Heri Mahbub
Fiqih ekologi dalam Islam menurut Ulama mengajarkan bahwa merawat lingkungan adalah bagian dari iman. Memahami hubungan manusia, bumi, dan amanah Allah dalam alam di fiqih lingkungan. Penting untuk pelajaran di zaman sekarang.

Quran Cordoba - Di tengah krisis lingkungan global—banjir yang datang lebih sering, tanah yang kehilangan kesuburannya, sungai yang berubah warna, dan udara yang semakin berat dihirup—Islam sesungguhnya telah lama menawarkan cara pandang yang jernih dan penuh kasih terhadap alam.
Cara pandang itu hari ini menurut Ulama istilahnya bernama fiqih ekologi, sebuah pemahaman bahwa relasi manusia dengan lingkungan bukan sekadar urusan teknis, melainkan persoalan iman, amanah, dan tanggung jawab moral.

Bahan:

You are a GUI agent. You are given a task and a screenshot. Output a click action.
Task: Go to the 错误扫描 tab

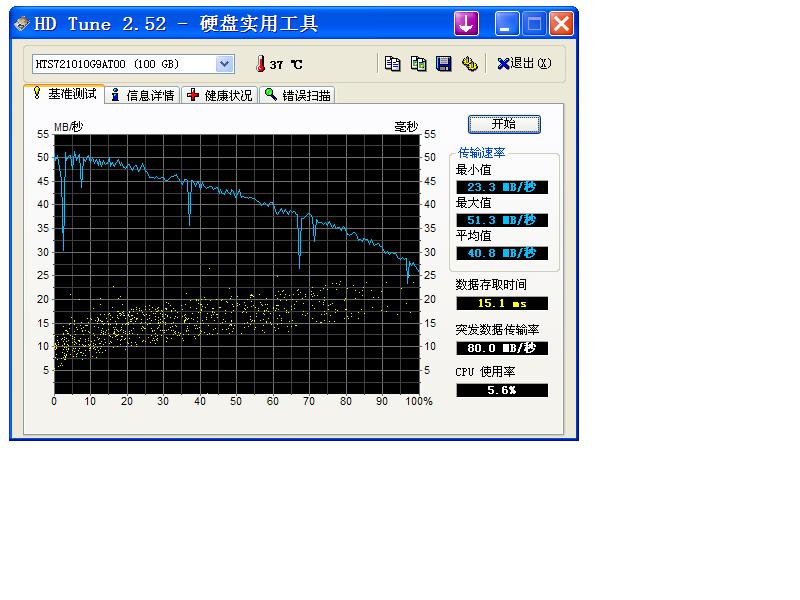[x=298, y=95]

Permintaan:
1) Menurut teks tentang fiqih ekologi, relasi manusia dengan lingkungan merupakan persoalan apa saja selain urusan teknis?
2) Tentukan apakah setiap pernyataan berikut sesuai dengan teks tentang fiqih ekologi, dan sertakan kutipan kata-kata penentunya: (a) Merawat lingkungan dipandang sebagai bagian dari iman. (b) Relasi manusia dengan lingkungan hanyalah urusan teknis. (c) Banjir disebut datang makin jarang.

Jawaban Tiap Tugas:
1) Persoalan iman, amanah, dan tanggung jawab moral.

2)
(a) Ya: "merawat lingkungan adalah bagian dari iman"
(b) Tidak: "bukan sekadar urusan teknis"
(c) Tidak: "banjir yang datang lebih sering"